Goal: Rewrite the material starting with the line with "Click the glossary term 'symbol' [72, 208]" and going on through the line with "point(70,248)", swapping "word box" for "word bank" and leaving everything else unchanged. Omit the pictures from your answer.
▼▼▼
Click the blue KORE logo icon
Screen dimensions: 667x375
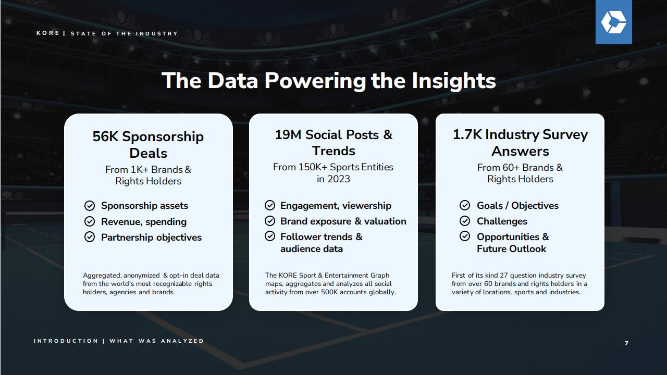614,22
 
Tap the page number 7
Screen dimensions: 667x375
626,343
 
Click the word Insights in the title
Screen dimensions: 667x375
454,81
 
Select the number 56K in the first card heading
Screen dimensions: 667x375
105,136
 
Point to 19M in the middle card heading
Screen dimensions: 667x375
288,134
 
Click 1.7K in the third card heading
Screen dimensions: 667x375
467,134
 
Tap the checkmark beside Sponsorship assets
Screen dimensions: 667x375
90,206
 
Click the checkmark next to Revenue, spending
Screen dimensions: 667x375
90,221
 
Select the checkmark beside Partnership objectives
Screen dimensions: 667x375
90,237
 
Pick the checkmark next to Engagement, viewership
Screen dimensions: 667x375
270,205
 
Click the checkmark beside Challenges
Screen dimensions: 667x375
465,221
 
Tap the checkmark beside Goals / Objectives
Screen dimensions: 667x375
465,205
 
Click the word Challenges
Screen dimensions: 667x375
502,221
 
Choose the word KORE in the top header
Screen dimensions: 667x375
47,33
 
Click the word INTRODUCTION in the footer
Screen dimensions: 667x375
66,341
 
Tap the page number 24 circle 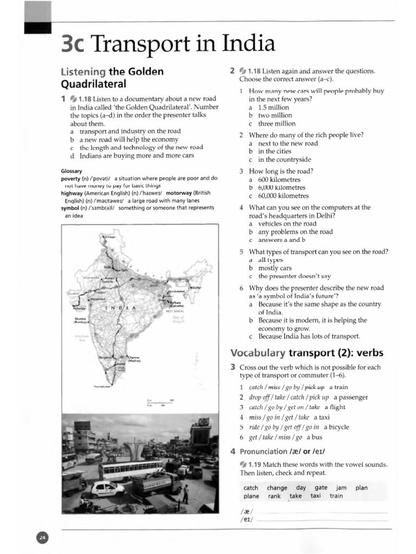[42, 537]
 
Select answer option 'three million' [277, 123]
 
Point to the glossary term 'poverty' [73, 178]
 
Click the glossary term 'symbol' [72, 208]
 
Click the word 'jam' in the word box [341, 487]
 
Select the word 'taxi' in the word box [315, 496]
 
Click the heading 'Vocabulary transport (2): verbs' [307, 353]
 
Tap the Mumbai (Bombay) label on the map [81, 321]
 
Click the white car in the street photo [107, 489]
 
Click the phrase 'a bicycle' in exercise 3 [336, 427]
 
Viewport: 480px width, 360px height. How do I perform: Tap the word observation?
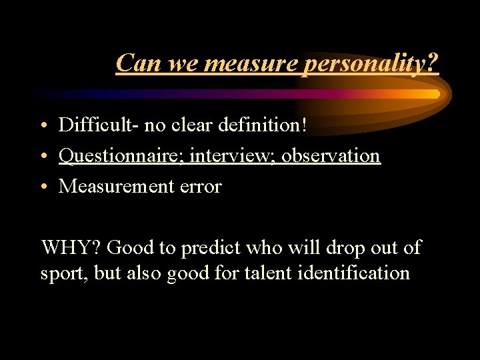point(331,156)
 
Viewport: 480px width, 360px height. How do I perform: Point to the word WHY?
point(70,248)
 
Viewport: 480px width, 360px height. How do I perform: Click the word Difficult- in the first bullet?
point(95,125)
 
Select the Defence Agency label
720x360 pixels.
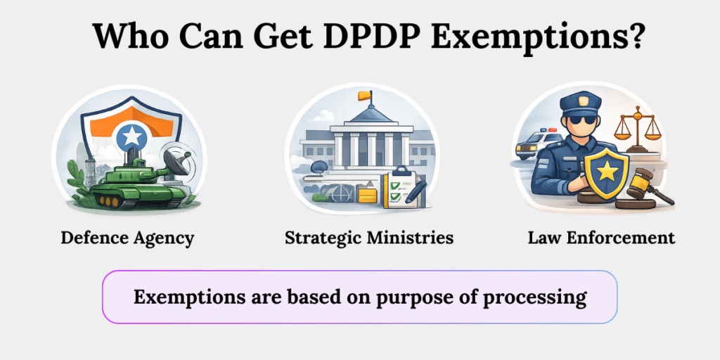[x=127, y=238]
▲▲▲
Exercise answer:
Click the glossary term 'symbol' [72, 208]
 
Click the word 'jam' in the word bank [341, 487]
 
Select the word 'taxi' in the word bank [315, 496]
 
Click the heading 'Vocabulary transport (2): verbs' [307, 353]
 
Tap the Mumbai (Bombay) label on the map [81, 321]
 
Click the white car in the street photo [107, 489]
 
Click the phrase 'a bicycle' in exercise 3 [336, 427]
 
Viewport: 480px width, 360px height. How do I perform: Tap the word observation?
point(331,156)
 
Viewport: 480px width, 360px height. How do I perform: Point to the word WHY?
point(70,248)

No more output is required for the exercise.